======== MATERIAL PROVIDED ========

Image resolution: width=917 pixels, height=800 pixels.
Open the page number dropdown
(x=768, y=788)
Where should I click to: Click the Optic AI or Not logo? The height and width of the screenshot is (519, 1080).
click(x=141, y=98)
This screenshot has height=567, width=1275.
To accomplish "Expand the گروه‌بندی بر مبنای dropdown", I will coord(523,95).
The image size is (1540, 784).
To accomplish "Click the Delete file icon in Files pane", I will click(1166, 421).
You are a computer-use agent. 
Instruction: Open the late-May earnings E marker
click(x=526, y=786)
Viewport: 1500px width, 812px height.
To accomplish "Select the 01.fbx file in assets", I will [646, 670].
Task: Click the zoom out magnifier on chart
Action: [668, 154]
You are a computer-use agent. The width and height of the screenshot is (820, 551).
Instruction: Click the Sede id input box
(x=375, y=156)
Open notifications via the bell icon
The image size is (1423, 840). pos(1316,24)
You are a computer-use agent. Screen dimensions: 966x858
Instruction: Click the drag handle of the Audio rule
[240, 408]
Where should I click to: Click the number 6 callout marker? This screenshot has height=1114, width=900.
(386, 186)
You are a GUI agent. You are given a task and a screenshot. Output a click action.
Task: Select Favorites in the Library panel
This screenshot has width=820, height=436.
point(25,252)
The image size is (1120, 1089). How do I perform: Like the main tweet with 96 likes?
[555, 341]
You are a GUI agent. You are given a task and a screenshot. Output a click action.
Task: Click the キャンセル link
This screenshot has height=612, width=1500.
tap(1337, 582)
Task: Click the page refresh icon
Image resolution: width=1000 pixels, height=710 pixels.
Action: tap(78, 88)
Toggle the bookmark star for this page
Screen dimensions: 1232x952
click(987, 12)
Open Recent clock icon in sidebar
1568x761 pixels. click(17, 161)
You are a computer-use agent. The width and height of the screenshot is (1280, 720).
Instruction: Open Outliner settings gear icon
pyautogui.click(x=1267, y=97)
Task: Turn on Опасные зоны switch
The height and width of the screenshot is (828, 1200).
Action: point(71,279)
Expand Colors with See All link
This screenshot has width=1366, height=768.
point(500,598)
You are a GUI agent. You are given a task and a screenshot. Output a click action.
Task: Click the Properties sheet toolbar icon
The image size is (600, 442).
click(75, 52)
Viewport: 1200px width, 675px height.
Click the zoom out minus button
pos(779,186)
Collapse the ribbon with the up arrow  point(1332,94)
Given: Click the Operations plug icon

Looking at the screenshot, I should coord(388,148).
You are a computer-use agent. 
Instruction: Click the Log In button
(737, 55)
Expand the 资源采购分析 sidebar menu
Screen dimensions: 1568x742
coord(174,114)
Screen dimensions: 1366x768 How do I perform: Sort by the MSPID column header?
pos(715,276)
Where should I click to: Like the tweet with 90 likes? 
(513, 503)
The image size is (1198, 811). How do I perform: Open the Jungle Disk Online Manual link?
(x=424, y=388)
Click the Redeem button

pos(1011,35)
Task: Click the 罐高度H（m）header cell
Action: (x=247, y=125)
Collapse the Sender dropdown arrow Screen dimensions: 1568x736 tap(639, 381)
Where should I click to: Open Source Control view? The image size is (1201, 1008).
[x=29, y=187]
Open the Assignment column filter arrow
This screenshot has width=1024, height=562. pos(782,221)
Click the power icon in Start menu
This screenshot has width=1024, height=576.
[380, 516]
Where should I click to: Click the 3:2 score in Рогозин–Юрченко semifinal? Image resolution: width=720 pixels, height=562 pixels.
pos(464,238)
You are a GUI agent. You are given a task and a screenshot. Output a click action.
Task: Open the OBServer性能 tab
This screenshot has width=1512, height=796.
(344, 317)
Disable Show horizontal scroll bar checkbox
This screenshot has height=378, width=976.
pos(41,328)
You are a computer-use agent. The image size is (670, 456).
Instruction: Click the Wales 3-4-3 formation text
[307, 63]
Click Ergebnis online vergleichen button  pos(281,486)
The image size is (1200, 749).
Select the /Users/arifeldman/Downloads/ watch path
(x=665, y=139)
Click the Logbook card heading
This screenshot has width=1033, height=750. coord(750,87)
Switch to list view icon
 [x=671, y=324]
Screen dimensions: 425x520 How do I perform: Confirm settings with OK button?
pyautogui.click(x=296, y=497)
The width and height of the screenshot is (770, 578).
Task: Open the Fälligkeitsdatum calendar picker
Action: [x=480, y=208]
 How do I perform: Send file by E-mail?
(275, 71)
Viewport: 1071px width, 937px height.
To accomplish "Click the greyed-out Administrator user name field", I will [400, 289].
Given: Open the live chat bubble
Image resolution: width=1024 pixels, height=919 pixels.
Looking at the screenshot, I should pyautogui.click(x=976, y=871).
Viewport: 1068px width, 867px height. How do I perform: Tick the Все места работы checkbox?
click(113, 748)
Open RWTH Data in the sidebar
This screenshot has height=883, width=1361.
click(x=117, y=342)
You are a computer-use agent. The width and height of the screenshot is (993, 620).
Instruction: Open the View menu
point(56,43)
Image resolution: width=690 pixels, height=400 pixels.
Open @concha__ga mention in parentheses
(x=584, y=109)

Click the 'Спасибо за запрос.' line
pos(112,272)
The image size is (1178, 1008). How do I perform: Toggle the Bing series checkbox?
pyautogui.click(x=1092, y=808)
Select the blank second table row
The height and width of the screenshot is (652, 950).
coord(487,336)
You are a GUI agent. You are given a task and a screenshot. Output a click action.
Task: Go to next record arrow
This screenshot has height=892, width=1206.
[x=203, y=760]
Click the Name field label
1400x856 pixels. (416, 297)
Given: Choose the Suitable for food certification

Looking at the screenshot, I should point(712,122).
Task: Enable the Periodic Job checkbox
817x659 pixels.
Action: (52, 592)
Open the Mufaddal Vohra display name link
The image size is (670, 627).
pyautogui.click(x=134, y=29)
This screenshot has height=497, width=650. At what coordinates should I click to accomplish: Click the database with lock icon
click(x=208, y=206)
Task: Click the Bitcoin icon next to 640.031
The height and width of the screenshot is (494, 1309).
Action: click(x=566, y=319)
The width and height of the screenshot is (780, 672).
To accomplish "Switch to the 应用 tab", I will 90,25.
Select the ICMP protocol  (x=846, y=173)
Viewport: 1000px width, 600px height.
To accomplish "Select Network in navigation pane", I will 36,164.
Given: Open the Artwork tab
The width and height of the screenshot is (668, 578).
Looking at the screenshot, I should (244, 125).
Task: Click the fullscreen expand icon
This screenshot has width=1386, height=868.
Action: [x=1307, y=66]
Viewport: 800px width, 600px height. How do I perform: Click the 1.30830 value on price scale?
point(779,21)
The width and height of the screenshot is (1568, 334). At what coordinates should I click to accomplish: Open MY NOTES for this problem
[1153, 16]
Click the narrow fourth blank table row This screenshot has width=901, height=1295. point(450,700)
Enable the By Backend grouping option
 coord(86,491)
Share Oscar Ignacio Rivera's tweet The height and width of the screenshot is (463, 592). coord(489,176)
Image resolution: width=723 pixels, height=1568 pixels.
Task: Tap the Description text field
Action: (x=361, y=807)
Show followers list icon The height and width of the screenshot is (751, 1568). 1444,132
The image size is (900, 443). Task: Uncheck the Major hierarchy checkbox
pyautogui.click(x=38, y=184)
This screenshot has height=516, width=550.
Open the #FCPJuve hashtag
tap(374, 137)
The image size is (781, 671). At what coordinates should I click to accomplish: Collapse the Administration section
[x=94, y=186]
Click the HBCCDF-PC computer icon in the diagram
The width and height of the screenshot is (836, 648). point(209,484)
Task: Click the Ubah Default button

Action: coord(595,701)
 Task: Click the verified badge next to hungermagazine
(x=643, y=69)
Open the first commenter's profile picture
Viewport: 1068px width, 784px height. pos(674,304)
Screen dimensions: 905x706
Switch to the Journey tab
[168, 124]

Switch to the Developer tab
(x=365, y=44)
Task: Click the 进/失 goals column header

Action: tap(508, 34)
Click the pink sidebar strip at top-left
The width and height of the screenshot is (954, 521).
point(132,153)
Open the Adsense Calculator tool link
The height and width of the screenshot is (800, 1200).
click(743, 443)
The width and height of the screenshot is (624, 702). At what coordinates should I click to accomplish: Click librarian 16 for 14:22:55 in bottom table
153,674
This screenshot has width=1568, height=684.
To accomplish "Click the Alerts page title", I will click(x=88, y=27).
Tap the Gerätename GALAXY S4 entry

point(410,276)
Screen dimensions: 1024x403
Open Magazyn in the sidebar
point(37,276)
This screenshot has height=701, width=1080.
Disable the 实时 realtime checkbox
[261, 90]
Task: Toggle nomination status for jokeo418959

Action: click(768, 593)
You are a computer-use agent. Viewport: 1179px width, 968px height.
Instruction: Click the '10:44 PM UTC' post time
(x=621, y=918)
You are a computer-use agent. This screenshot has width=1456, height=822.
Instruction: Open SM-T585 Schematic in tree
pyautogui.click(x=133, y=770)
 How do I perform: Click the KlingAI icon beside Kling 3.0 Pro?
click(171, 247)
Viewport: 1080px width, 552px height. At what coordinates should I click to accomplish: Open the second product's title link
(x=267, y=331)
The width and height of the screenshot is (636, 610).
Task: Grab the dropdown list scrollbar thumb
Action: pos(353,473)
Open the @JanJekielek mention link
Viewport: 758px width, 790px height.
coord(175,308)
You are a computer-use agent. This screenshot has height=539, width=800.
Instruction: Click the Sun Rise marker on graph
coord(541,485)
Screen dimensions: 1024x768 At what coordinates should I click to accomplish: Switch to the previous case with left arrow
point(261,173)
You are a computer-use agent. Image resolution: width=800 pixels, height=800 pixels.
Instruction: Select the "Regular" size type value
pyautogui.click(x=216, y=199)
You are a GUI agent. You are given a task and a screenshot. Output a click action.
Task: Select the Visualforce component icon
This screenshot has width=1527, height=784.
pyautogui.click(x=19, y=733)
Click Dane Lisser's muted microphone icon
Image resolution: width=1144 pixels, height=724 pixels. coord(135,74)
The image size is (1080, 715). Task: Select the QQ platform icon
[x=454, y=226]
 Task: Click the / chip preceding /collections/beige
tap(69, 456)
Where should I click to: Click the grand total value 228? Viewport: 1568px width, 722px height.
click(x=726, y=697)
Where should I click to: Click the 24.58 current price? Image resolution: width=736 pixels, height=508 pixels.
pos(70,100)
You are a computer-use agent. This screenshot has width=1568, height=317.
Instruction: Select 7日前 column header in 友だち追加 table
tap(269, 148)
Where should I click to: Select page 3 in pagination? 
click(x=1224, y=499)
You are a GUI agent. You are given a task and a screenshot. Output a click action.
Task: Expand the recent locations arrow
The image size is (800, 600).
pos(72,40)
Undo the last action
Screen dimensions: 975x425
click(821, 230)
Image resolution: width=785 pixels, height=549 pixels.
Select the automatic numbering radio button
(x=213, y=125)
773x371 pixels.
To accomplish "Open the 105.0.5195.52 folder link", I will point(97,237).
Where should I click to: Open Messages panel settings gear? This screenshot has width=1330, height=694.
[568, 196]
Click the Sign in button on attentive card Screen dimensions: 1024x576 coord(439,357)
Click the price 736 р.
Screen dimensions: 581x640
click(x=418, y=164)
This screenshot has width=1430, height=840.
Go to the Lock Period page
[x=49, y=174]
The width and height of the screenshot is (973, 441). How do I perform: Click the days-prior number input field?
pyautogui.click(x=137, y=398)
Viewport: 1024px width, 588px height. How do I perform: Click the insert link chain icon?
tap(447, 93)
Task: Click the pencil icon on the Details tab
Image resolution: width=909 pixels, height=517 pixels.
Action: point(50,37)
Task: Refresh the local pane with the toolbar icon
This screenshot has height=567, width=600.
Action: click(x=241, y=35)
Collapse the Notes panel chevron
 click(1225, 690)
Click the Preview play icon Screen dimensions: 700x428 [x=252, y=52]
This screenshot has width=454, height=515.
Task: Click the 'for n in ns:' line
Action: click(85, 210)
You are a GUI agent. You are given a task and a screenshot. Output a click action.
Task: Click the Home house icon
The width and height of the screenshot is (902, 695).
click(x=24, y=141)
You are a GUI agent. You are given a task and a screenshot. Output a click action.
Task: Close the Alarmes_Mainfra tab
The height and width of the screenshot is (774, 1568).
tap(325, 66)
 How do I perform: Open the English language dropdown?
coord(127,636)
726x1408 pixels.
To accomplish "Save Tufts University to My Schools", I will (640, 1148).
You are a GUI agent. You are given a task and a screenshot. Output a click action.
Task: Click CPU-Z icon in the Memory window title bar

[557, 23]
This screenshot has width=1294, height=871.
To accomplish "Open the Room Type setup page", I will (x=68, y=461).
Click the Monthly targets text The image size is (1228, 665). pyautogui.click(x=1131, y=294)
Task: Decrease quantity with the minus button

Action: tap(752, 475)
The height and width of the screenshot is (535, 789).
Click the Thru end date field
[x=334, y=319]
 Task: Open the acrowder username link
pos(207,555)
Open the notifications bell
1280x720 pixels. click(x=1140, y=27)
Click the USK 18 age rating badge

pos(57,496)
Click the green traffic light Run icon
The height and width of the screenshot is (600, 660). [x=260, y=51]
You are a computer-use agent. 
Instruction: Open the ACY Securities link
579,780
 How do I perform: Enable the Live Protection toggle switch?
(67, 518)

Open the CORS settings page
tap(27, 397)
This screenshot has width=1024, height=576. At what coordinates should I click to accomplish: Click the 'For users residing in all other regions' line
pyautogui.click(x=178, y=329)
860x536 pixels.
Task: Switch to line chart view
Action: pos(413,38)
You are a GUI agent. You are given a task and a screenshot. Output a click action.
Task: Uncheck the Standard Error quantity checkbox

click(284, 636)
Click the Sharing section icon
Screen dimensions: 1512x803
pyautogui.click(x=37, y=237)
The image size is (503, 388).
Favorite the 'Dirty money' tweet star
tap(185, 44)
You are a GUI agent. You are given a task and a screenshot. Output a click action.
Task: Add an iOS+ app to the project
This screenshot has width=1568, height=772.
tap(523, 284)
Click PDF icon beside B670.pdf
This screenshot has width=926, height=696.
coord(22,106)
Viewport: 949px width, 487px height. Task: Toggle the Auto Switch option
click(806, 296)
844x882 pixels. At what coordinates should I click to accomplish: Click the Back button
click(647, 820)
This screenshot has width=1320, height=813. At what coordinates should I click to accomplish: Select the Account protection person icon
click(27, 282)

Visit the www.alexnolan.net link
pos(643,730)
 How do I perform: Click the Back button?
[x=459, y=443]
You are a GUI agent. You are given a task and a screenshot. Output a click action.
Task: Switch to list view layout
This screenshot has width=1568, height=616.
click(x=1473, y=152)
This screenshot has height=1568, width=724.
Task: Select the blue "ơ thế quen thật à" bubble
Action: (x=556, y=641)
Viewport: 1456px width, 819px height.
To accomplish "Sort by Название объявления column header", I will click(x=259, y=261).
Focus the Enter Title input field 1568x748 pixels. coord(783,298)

========

WHAT IS BEING ASKED
Each line of the entries that holds "toolbar" should be counted, and only the total given.

RESPONSE TO THE EXERCISE
2